The subsequent posts will focus on performance improvements through disk upgrades as well as the ones introduced in the new 4.0.3573.2 hotfix rollup.
Friday, February 18, 2011
SOAP security negotiation with 'http://fim:5725/ResourceManagementService/Resource'
We finally got to the bottom of a problem we were having with the Public Client with regards to this odd SOAP security negotiation error. The inner exception might look something like this:
Inner Exception: Security Support Provider Interface (SSPI) authentication failed. The server may not be running in an account with identity 'FIMService/fim.test.com. If the server is running in a service account (Network Service for example), specify the account's ServicePrincipalName as the identity in the EndpointAddress for the server. If the server is running in a user account, specify the account's UserPrincipalName as the identity in the EndpointAddress for the server.

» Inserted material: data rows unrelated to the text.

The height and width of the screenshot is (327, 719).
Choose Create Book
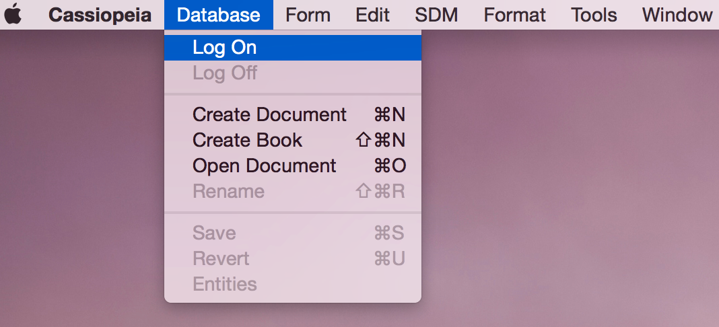[293, 140]
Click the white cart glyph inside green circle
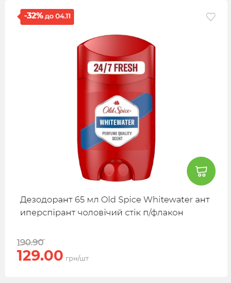This screenshot has width=231, height=283. coord(201,171)
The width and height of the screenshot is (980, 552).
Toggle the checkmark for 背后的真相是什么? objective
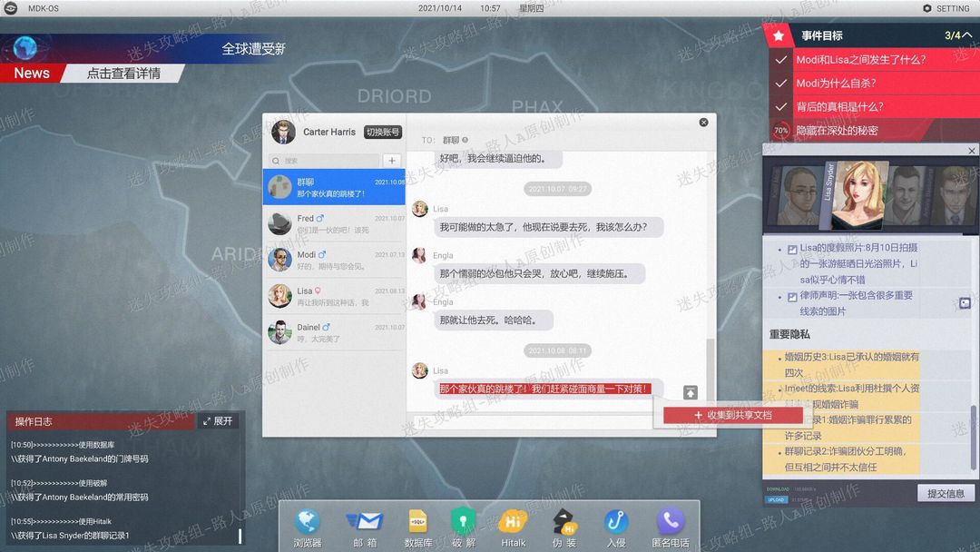(780, 107)
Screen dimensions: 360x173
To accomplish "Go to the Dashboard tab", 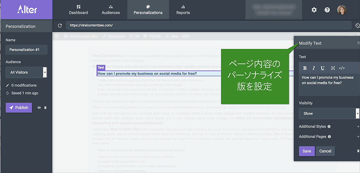I will (79, 10).
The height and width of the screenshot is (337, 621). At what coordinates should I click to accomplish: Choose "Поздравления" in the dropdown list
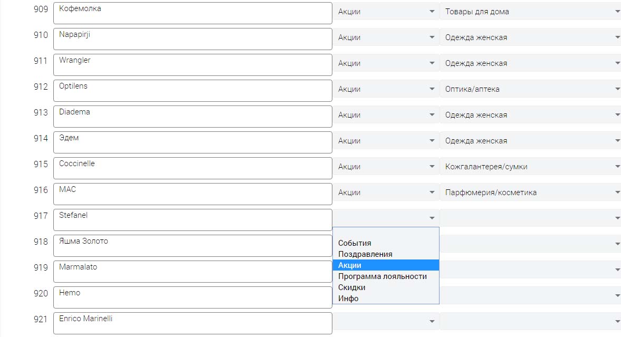pos(365,254)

Oddly enough, our error contained the SPN reference of 'host/' and not 'FIMService', but the real problem here as to do with the way your Kerberos delegation is setup for your FIM Service account – the account that is running the FIM Service itself. The 'Before You Begin' section of the Install Guide correctly instructs you to configure the Service Principal Names for this account, however it leaves out one bit of clarifying information when instructing you how to configure the Constrained Delegation. The instructions are:
Turn on Kerberos delegation for the FIM Service service account in AD DS. You can turn on delegation for all services either by selecting Trust this user for delegation to any service (not recommended) or by using constrained delegation (recommended) by selecting Trust this user for delegation to the specified services only. If you use constrained delegation, search for the FIM Service service account, and then select the entry that you added in the previous step.
Now, here is how we had our FIM Service account configured:
Note the setting "Use Kerberos only" – using this configuration will restrict the delegated service from delegating to a service using any other protocol other than Kerberos. In this configuration, FIM itself works just fine and the first time I saw this create an issue was when testing Henrik Nilsson's FIM Attribute Store for ADFS. I kept getting errors and I was assured they were Kerberos issues, of which I stubbornly pointed out that everything was configured properly and working on my side.
So, three are three types of delegation with respect to Kerberos:
- Unconstrained delegation – the "old" way
- Constrained delegation – the "new recommended" way
- Constrained delegation with Protocol Transition – for when the initial authN is not Kerberos based
When you configure constrained delegation in this manner using the Use Kerberos Only setting, you are preventing protocol transition from occurring. For reasons I don't completely understand, the FIM Public Client leverages protocol transition and the internal FIM classes do not.
So, how do I fix this thing? Easy, set the account to the "Use any authentication protocol" setting and then restart your FIM Services.